Items listed in a dataset:
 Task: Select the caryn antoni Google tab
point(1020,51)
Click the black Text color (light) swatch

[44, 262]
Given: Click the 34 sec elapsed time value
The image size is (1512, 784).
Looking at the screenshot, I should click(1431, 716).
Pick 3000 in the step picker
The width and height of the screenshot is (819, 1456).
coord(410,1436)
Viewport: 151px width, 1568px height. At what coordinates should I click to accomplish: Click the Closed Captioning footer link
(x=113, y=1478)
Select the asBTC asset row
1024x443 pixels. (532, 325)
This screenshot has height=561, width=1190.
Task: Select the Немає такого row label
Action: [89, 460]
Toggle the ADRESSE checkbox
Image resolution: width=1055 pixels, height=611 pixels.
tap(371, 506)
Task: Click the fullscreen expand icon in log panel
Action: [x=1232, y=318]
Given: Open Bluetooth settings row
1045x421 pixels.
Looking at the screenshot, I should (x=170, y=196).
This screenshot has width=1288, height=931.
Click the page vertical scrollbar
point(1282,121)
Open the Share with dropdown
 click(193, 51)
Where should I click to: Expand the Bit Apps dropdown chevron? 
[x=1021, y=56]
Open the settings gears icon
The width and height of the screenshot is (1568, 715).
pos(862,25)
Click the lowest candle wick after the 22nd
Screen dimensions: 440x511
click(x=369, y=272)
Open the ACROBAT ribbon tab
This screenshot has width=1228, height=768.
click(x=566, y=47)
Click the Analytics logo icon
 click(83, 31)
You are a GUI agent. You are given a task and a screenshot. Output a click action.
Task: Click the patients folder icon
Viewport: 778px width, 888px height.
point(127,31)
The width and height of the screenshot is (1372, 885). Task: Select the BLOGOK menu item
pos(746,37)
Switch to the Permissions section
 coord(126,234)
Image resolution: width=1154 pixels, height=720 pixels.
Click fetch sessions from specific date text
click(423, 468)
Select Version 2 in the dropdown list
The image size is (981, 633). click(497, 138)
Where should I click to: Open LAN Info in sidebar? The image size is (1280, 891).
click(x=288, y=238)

EXERCISE DETAILS: What you return should match the entries above exactly.

OUTPUT:
 Task: Select the caryn antoni Google tab
point(1020,51)
Click the black Text color (light) swatch

[44, 262]
Given: Click the 34 sec elapsed time value
The image size is (1512, 784).
Looking at the screenshot, I should click(1431, 716).
Pick 3000 in the step picker
The width and height of the screenshot is (819, 1456).
coord(410,1436)
Viewport: 151px width, 1568px height. At what coordinates should I click to accomplish: Click the Closed Captioning footer link
(x=113, y=1478)
Select the asBTC asset row
1024x443 pixels. (532, 325)
This screenshot has height=561, width=1190.
Task: Select the Немає такого row label
Action: [89, 460]
Toggle the ADRESSE checkbox
Image resolution: width=1055 pixels, height=611 pixels.
tap(371, 506)
Task: Click the fullscreen expand icon in log panel
Action: [x=1232, y=318]
Given: Open Bluetooth settings row
1045x421 pixels.
Looking at the screenshot, I should (x=170, y=196).
This screenshot has width=1288, height=931.
Click the page vertical scrollbar
point(1282,121)
Open the Share with dropdown
 click(193, 51)
Where should I click to: Expand the Bit Apps dropdown chevron? 
[x=1021, y=56]
Open the settings gears icon
The width and height of the screenshot is (1568, 715).
pos(862,25)
Click the lowest candle wick after the 22nd
Screen dimensions: 440x511
click(x=369, y=272)
Open the ACROBAT ribbon tab
This screenshot has width=1228, height=768.
click(x=566, y=47)
Click the Analytics logo icon
 click(83, 31)
You are a GUI agent. You are given a task and a screenshot. Output a click action.
Task: Click the patients folder icon
Viewport: 778px width, 888px height.
point(127,31)
The width and height of the screenshot is (1372, 885). Task: Select the BLOGOK menu item
pos(746,37)
Switch to the Permissions section
 coord(126,234)
Image resolution: width=1154 pixels, height=720 pixels.
Click fetch sessions from specific date text
click(423, 468)
Select Version 2 in the dropdown list
The image size is (981, 633). click(497, 138)
Where should I click to: Open LAN Info in sidebar? The image size is (1280, 891).
click(x=288, y=238)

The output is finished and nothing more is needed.